It’s called the Visible, InfraRed and Thermal Imaging Spectrometer, or VIRTIS. And it’s one of 11 science instrument packages aboard the ESA’s Rosetta probe as it orbits Comet 67P/Churyumov-Gerasimenko.

Scientists used VIRTIS to identify a region on the comet’s surface where water ice appears and disappears in sync with the comet’s rotation.

What is VIRTIS? It’s an imaging spectrometer that takes three data channels and combines them into one instrument. Two of the data channels are dedicated to spectral mapping while the third is used for spectroscopy (studies the interaction between matter and electromagnetic radiation).

Here’s what the ESA has been using VIRTIS for:

– To study the cometary nucleus and its environment
– Determine the nature of the solids of the nucleus surface
– Identify the gaseous species
– Characterise the physical conditions of the coma
– Measure the temperature of the nucleus

This week, VIRITS revealed evidence of a daily water-ice cycle on the surface of comments.

“We found a mechanism that replenishes the surface of the comet with fresh ice at every rotation: this keeps the comet ‘alive’,” says Maria Cristina De Sanctis from INAF-IAPS in Rome, Italy.

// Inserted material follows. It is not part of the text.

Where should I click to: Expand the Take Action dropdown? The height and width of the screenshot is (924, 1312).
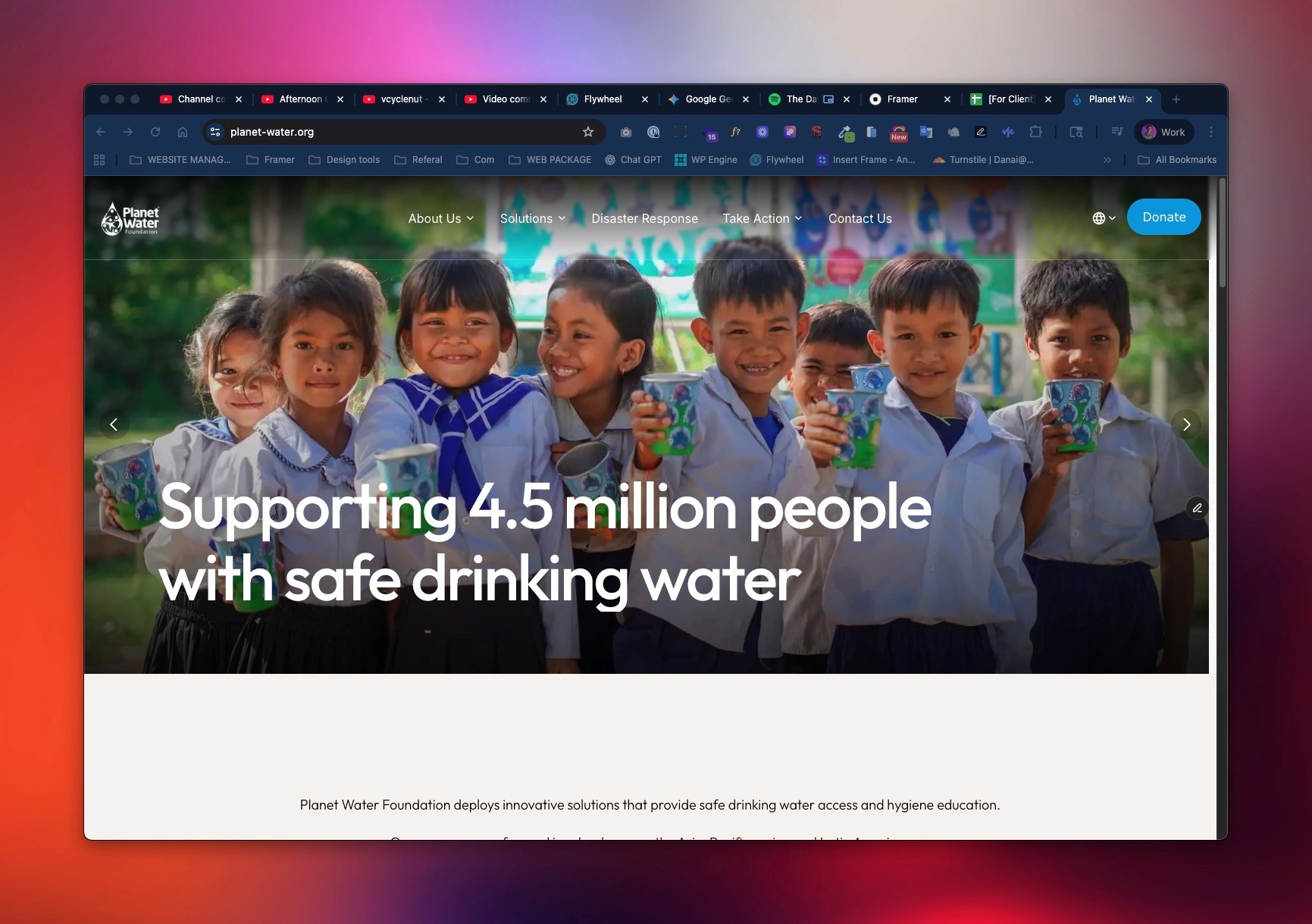coord(762,218)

She’s also the lead author of the study.

Since Rosetta arrived alongside Comet 67P in August 2014, scientists have been busy investigating processes on the comet’s surface. In particular, the outgassing that occurs. You can see this outgassing in the image below when Comet 67P was at perihelion (closest point to the sun).

Comet 67P perihelion

Maria Cristina and her team poured over a data set from September 2014. The scientists focused on a one square km region located on the comet’s ‘neck.’ This was one of the most active areas on the comet at the time. The team noticed changes in illumination in the area during the 12 hours it takes for the comet to complete a full revolution.

“We saw the tell-tale signature of water ice in the spectra of the study region but only when certain portions were cast in shadow,” says Maria Cristina.

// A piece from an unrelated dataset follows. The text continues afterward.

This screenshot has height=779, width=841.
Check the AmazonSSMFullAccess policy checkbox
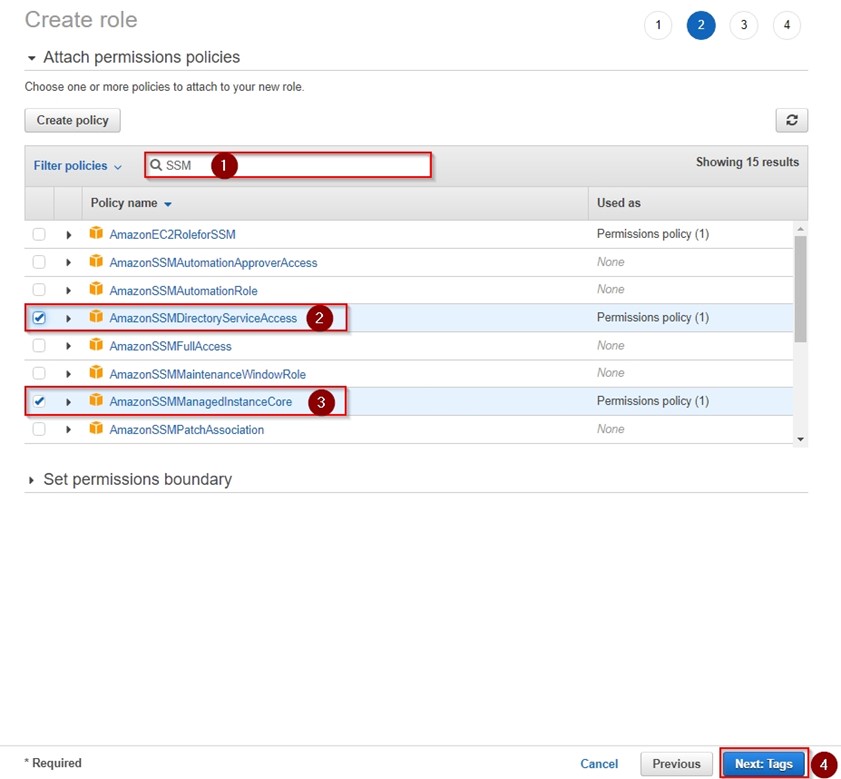click(x=39, y=346)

“Conversely, when the Sun was shining on these regions, the ice was gone. This indicates a cyclical behaviour of water ice during each comet rotation,” Maria Cristina added.

What’s happening is that water ice on and just below the surface sublimates as sunlight hits it. It’s turning into a gas and flowing away from the comet just like you see in the image above. As the comet continues to rotate, it plunges the region into darkness. The surface rapidly cools, and some of the water vapor recondenses on the cold surface.

“By this mechanism, the surface layer becomes enriched in water ice,” the scientists wrote. “The water ice in the uppermost surface layers will be stable until a new cycle of solar illumination starts, which will increase the surface temperature and thus trigger again the outgassing of water from the comet.”

Here’s the most recent look at Comet 67P.

most recent picture of Comet 67p

Rosetta was 330 kilometers away when it snapped the image on September 21st using its NavCam.